- _Brief_
Can you reproduce every one of the entries below, word for word and line for line?

--- start of Data for this task ---

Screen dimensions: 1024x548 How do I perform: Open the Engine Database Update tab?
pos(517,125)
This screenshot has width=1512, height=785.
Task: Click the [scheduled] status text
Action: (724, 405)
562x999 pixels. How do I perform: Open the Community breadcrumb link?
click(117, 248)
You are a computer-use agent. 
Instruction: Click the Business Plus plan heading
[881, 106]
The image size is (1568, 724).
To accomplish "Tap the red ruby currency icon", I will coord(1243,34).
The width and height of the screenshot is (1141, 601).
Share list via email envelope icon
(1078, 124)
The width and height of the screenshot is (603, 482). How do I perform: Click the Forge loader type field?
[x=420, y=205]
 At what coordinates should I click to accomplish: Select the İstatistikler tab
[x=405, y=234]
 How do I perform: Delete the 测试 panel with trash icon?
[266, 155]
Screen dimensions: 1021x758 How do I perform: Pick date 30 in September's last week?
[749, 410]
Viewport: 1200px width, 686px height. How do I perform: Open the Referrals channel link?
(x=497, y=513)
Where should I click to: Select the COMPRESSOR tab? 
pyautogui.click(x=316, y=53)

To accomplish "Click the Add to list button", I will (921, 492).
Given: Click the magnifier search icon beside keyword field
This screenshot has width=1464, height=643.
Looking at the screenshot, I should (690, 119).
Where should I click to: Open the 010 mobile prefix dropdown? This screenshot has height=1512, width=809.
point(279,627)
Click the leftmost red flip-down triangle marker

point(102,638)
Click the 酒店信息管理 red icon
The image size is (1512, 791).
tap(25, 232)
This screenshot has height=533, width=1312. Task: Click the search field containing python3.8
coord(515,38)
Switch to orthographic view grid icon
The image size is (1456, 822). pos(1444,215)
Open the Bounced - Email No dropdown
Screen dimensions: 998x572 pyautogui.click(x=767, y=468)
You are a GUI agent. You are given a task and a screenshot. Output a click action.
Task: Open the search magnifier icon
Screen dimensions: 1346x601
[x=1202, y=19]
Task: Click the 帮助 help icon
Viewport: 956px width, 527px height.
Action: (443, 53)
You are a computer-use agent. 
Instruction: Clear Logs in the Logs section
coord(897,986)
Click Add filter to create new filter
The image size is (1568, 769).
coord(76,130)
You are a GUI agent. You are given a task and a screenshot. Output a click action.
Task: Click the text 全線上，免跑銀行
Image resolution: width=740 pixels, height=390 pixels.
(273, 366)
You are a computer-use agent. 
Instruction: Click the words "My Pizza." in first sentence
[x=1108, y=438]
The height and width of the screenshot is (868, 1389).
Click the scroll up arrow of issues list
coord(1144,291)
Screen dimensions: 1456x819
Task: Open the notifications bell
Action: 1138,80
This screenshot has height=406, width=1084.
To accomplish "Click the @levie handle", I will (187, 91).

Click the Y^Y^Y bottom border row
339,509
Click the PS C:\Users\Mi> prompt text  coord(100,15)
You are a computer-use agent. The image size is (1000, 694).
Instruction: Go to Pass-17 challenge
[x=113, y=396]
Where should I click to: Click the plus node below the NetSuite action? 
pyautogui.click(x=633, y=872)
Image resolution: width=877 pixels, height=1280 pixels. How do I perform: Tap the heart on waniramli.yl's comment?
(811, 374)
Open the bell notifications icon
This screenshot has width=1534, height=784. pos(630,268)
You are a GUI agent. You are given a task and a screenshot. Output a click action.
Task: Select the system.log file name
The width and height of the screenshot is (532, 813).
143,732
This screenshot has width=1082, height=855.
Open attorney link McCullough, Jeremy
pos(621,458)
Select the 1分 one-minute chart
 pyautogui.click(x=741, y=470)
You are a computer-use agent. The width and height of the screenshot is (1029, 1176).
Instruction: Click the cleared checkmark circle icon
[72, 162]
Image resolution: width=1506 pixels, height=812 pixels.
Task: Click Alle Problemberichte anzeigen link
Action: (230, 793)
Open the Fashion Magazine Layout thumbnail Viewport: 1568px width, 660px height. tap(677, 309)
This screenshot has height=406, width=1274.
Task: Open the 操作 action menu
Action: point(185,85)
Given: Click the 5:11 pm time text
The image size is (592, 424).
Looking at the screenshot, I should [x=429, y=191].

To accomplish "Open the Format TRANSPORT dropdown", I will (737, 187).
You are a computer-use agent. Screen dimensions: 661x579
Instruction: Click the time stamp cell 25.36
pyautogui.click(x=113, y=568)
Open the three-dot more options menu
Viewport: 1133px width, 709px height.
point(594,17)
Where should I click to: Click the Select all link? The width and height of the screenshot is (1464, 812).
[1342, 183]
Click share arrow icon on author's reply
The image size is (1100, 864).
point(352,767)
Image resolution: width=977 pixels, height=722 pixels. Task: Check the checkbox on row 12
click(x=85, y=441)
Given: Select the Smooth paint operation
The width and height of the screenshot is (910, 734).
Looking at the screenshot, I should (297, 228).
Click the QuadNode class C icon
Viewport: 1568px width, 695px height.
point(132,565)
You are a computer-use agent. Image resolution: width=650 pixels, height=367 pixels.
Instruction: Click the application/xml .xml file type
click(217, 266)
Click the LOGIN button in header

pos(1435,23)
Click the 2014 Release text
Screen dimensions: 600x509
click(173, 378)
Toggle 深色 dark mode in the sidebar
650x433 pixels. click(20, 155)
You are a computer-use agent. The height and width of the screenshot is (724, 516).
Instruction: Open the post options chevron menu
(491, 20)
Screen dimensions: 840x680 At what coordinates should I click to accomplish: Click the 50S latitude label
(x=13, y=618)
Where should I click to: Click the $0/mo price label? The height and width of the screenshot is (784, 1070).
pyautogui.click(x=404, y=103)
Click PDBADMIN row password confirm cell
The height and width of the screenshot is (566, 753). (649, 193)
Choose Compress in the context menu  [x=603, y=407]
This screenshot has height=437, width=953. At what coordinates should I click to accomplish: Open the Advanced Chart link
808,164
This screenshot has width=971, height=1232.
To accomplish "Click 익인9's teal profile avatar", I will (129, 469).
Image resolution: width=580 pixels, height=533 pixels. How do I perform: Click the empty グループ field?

--- end of Data for this task ---

- _Answer to the problem_
Screen dimensions: 1024x548 How do I perform: Open the Engine Database Update tab?
pos(517,125)
This screenshot has width=1512, height=785.
Task: Click the [scheduled] status text
Action: (724, 405)
562x999 pixels. How do I perform: Open the Community breadcrumb link?
click(117, 248)
You are a computer-use agent. 
Instruction: Click the Business Plus plan heading
[881, 106]
The image size is (1568, 724).
To accomplish "Tap the red ruby currency icon", I will coord(1243,34).
The width and height of the screenshot is (1141, 601).
Share list via email envelope icon
(1078, 124)
The width and height of the screenshot is (603, 482). How do I perform: Click the Forge loader type field?
[x=420, y=205]
 At what coordinates should I click to accomplish: Select the İstatistikler tab
[x=405, y=234]
 How do I perform: Delete the 测试 panel with trash icon?
[266, 155]
Screen dimensions: 1021x758 How do I perform: Pick date 30 in September's last week?
[749, 410]
Viewport: 1200px width, 686px height. How do I perform: Open the Referrals channel link?
(x=497, y=513)
Where should I click to: Select the COMPRESSOR tab? 
pyautogui.click(x=316, y=53)

To accomplish "Click the Add to list button", I will (921, 492).
Given: Click the magnifier search icon beside keyword field
This screenshot has width=1464, height=643.
Looking at the screenshot, I should (690, 119).
Where should I click to: Open the 010 mobile prefix dropdown? This screenshot has height=1512, width=809.
point(279,627)
Click the leftmost red flip-down triangle marker

point(102,638)
Click the 酒店信息管理 red icon
The image size is (1512, 791).
tap(25, 232)
This screenshot has height=533, width=1312. Task: Click the search field containing python3.8
coord(515,38)
Switch to orthographic view grid icon
The image size is (1456, 822). pos(1444,215)
Open the Bounced - Email No dropdown
Screen dimensions: 998x572 pyautogui.click(x=767, y=468)
You are a GUI agent. You are given a task and a screenshot. Output a click action.
Task: Open the search magnifier icon
Screen dimensions: 1346x601
[x=1202, y=19]
Task: Click the 帮助 help icon
Viewport: 956px width, 527px height.
Action: (443, 53)
You are a computer-use agent. 
Instruction: Clear Logs in the Logs section
coord(897,986)
Click Add filter to create new filter
The image size is (1568, 769).
coord(76,130)
You are a GUI agent. You are given a task and a screenshot. Output a click action.
Task: Click the text 全線上，免跑銀行
Image resolution: width=740 pixels, height=390 pixels.
(273, 366)
You are a computer-use agent. 
Instruction: Click the words "My Pizza." in first sentence
[x=1108, y=438]
The height and width of the screenshot is (868, 1389).
Click the scroll up arrow of issues list
coord(1144,291)
Screen dimensions: 1456x819
Task: Open the notifications bell
Action: 1138,80
This screenshot has height=406, width=1084.
To accomplish "Click the @levie handle", I will (187, 91).

Click the Y^Y^Y bottom border row
339,509
Click the PS C:\Users\Mi> prompt text  coord(100,15)
You are a computer-use agent. The image size is (1000, 694).
Instruction: Go to Pass-17 challenge
[x=113, y=396]
Where should I click to: Click the plus node below the NetSuite action? 
pyautogui.click(x=633, y=872)
Image resolution: width=877 pixels, height=1280 pixels. How do I perform: Tap the heart on waniramli.yl's comment?
(811, 374)
Open the bell notifications icon
This screenshot has width=1534, height=784. pos(630,268)
You are a GUI agent. You are given a task and a screenshot. Output a click action.
Task: Select the system.log file name
The width and height of the screenshot is (532, 813).
143,732
This screenshot has width=1082, height=855.
Open attorney link McCullough, Jeremy
pos(621,458)
Select the 1分 one-minute chart
 pyautogui.click(x=741, y=470)
You are a computer-use agent. The width and height of the screenshot is (1029, 1176).
Instruction: Click the cleared checkmark circle icon
[72, 162]
Image resolution: width=1506 pixels, height=812 pixels.
Task: Click Alle Problemberichte anzeigen link
Action: (230, 793)
Open the Fashion Magazine Layout thumbnail Viewport: 1568px width, 660px height. tap(677, 309)
This screenshot has height=406, width=1274.
Task: Open the 操作 action menu
Action: point(185,85)
Given: Click the 5:11 pm time text
The image size is (592, 424).
Looking at the screenshot, I should [x=429, y=191].

To accomplish "Open the Format TRANSPORT dropdown", I will (737, 187).
You are a computer-use agent. Screen dimensions: 661x579
Instruction: Click the time stamp cell 25.36
pyautogui.click(x=113, y=568)
Open the three-dot more options menu
Viewport: 1133px width, 709px height.
point(594,17)
Where should I click to: Click the Select all link? The width and height of the screenshot is (1464, 812).
[1342, 183]
Click share arrow icon on author's reply
The image size is (1100, 864).
point(352,767)
Image resolution: width=977 pixels, height=722 pixels. Task: Check the checkbox on row 12
click(x=85, y=441)
Given: Select the Smooth paint operation
The width and height of the screenshot is (910, 734).
Looking at the screenshot, I should (297, 228).
Click the QuadNode class C icon
Viewport: 1568px width, 695px height.
point(132,565)
You are a computer-use agent. Image resolution: width=650 pixels, height=367 pixels.
Instruction: Click the application/xml .xml file type
click(217, 266)
Click the LOGIN button in header

pos(1435,23)
Click the 2014 Release text
Screen dimensions: 600x509
click(173, 378)
Toggle 深色 dark mode in the sidebar
650x433 pixels. click(20, 155)
You are a computer-use agent. The height and width of the screenshot is (724, 516).
Instruction: Open the post options chevron menu
(491, 20)
Screen dimensions: 840x680 At what coordinates should I click to accomplish: Click the 50S latitude label
(x=13, y=618)
Where should I click to: Click the $0/mo price label? The height and width of the screenshot is (784, 1070).
pyautogui.click(x=404, y=103)
Click PDBADMIN row password confirm cell
The height and width of the screenshot is (566, 753). (649, 193)
Choose Compress in the context menu  [x=603, y=407]
This screenshot has height=437, width=953. At what coordinates should I click to accomplish: Open the Advanced Chart link
808,164
This screenshot has width=971, height=1232.
To accomplish "Click 익인9's teal profile avatar", I will (129, 469).
Image resolution: width=580 pixels, height=533 pixels. How do I perform: Click the empty グループ field?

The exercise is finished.